Vitamin A, or retinol, is a fat-soluble nutrient required for numerous functions, including cell growth, specialization, and maintaining the integrity of epithelial tissues in the skin, lungs, and gut. It also plays a fundamental role in supporting immune function and is an integral component of the visual cycle. When the body lacks sufficient stores, Vitamin A Deficiency (VAD) occurs, which is a considerable global public health concern, particularly affecting vulnerable populations.
When Is Testing Necessary
A healthcare provider typically considers VAD testing when a patient’s medical history indicates a heightened risk of nutritional inadequacy due to compromised nutrient intake or absorption. High-risk groups include young children and pregnant women, especially those living in areas with limited access to diverse foods.
Individuals with existing conditions that interfere with fat absorption are also candidates for screening. These chronic disorders include Crohn’s disease, celiac disease, cystic fibrosis, and chronic pancreatitis, all of which impair the uptake of fat-soluble vitamins like retinol. Non-specific symptoms such as frequent infections, unexplained fatigue, or poor growth may also prompt a clinician to investigate VAD. The decision to test focuses on establishing the underlying cause.
Clinical and Non-Invasive Assessments
Before resorting to blood work, a provider looks for specific physical signs of VAD, particularly those affecting the eyes. The earliest and most common ocular manifestation is nyctalopia, or night blindness, which is impaired vision in low light. This symptom is a functional sign of insufficient retinol required for rhodopsin production in the retina.
The clinical examination may also reveal xerophthalmia, a spectrum of eye dryness and damage ranging from conjunctival xerosis (dryness of the outer membrane) to corneal ulceration. Another specific sign is the presence of Bitot spots, which are foamy, triangular patches of keratinized epithelium on the white of the eye. Specialized non-invasive tests, such as electroretinography or dark adaptation tests, can functionally confirm a suspected deficiency. These tests measure the retina’s electrical response to light stimuli, objectively assessing the visual system’s capacity to regenerate visual pigments.
The Definitive Laboratory Tests
The primary laboratory method for assessing VAD is measuring Serum Retinol Concentration, which quantifies circulating Vitamin A in the blood. Retinol is transported bound to Retinol Binding Protein (RBP). This test is typically performed using High-Performance Liquid Chromatography (HPLC) for accurate measurement.
A significant limitation of the serum retinol test is that the body tightly controls circulating levels (homeostasis) until the liver’s stores are severely depleted. A normal serum level can therefore mask a marginal deficiency in total reserves.
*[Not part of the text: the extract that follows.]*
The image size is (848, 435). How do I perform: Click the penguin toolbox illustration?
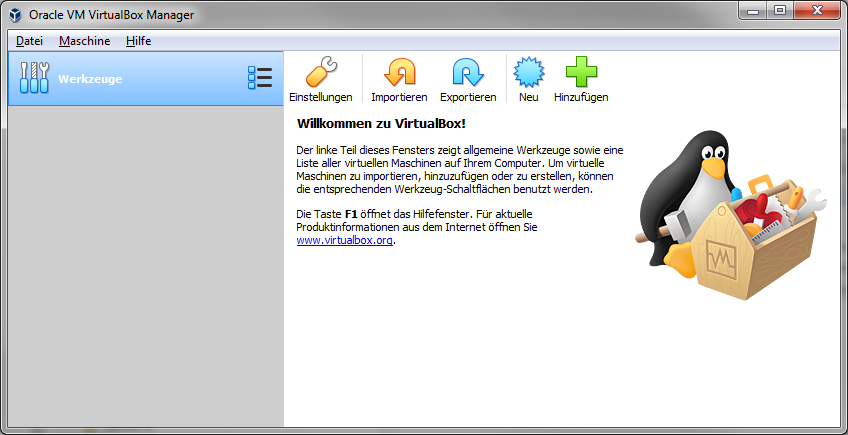point(725,214)
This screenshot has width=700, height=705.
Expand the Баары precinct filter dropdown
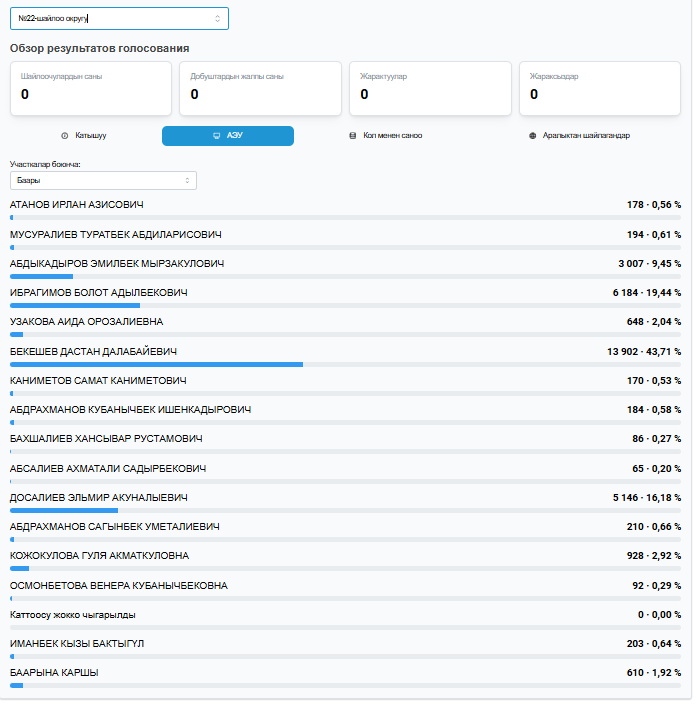103,180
Furthermore, the test is susceptible to acute phase responses; inflammation or infection can temporarily lower RBP levels, reducing serum retinol even if liver stores are adequate.
To gain a more accurate picture of the body’s actual reserves, complex biochemical techniques are sometimes employed. The Relative Dose Response (RDR) or Modified RDR (MRDR) tests indirectly measure stored Vitamin A in the liver. These tests involve administering a small dose of Vitamin A or an analogue and then measuring its appearance in the blood. A rapid surge in the circulating level suggests low liver reserves, indicating an abundance of unbound RBP waiting to pick up the dose.
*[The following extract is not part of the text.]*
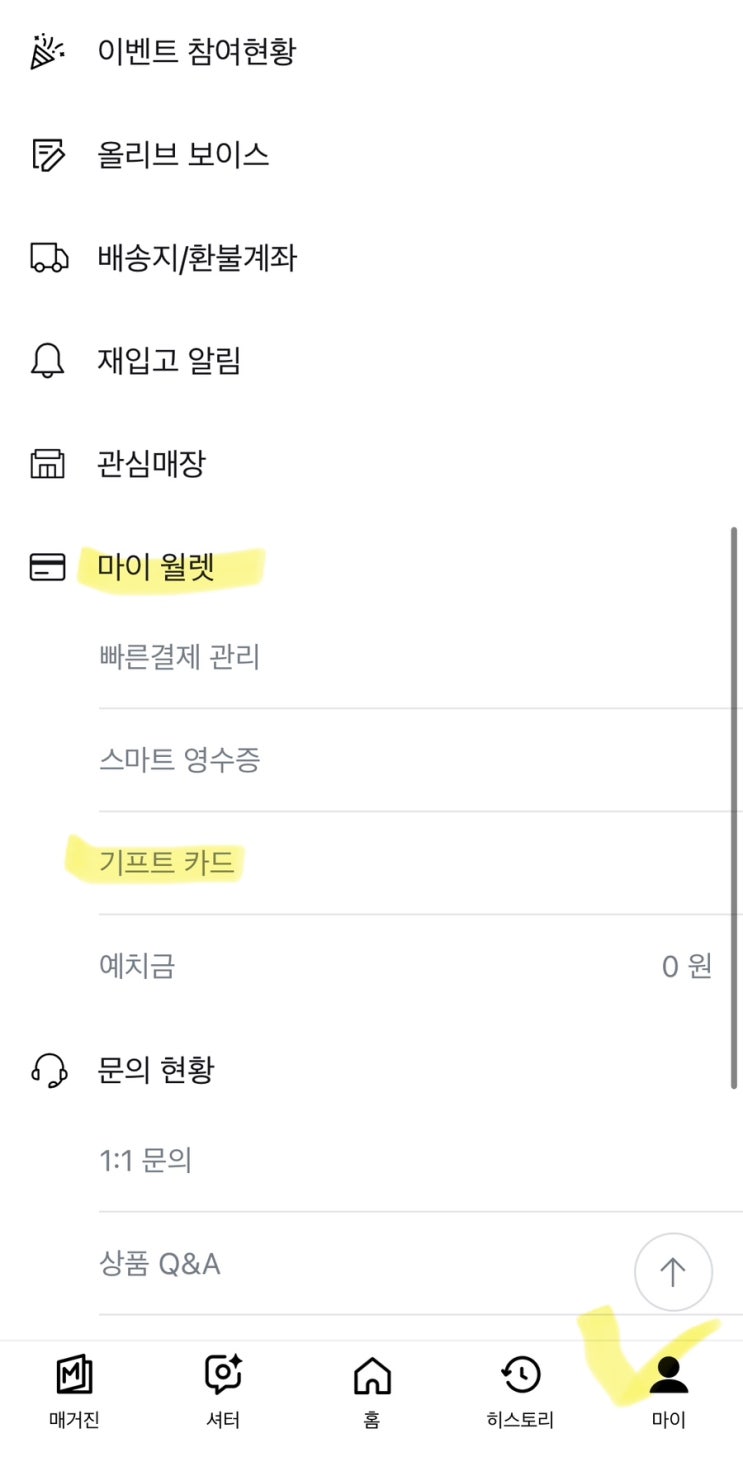
Task: Open 올리브 보이스 menu item
Action: pos(183,155)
The most precise method is the Stable Isotope Dilution (SID) technique, though it is invasive and costly. This involves giving the patient a dose of Vitamin A labeled with a non-radioactive, stable isotope. By measuring the dilution of the labeled Vitamin A in the blood after several weeks, researchers can accurately calculate the total body pool and liver reserves. The SID method is considered the gold standard for assessing total Vitamin A status across the entire range of deficiency to excess.
Understanding Your Test Results
Test results from serum retinol measurement are typically reported in micrograms per deciliter or micromoles per liter. Interpretation categorizes the patient’s status into three main groups. A level considered adequate is above 0.70 \(\mu\)mol/L (or 20 \(\mu\)g/dL). Results between 0.35 \(\mu\)mol/L and 0.70 \(\mu\)mol/L suggest a marginal status, indicating insufficient body stores even if clinical signs are absent.
A result below 0.35 \(\mu\)mol/L (or 10 \(\mu\)g/dL) is considered severely deficient and often correlates with overt clinical symptoms like xerophthalmia. A clinician must also factor in the patient’s inflammatory status, as inflammation causes RBP to shift from the blood into tissues. Elevated inflammatory markers like C-Reactive Protein (CRP) can cause a falsely low reading, requiring the provider to adjust the deficiency cutoff or use a different biomarker. Once confirmed, treatment typically involves high-dose Vitamin A supplementation.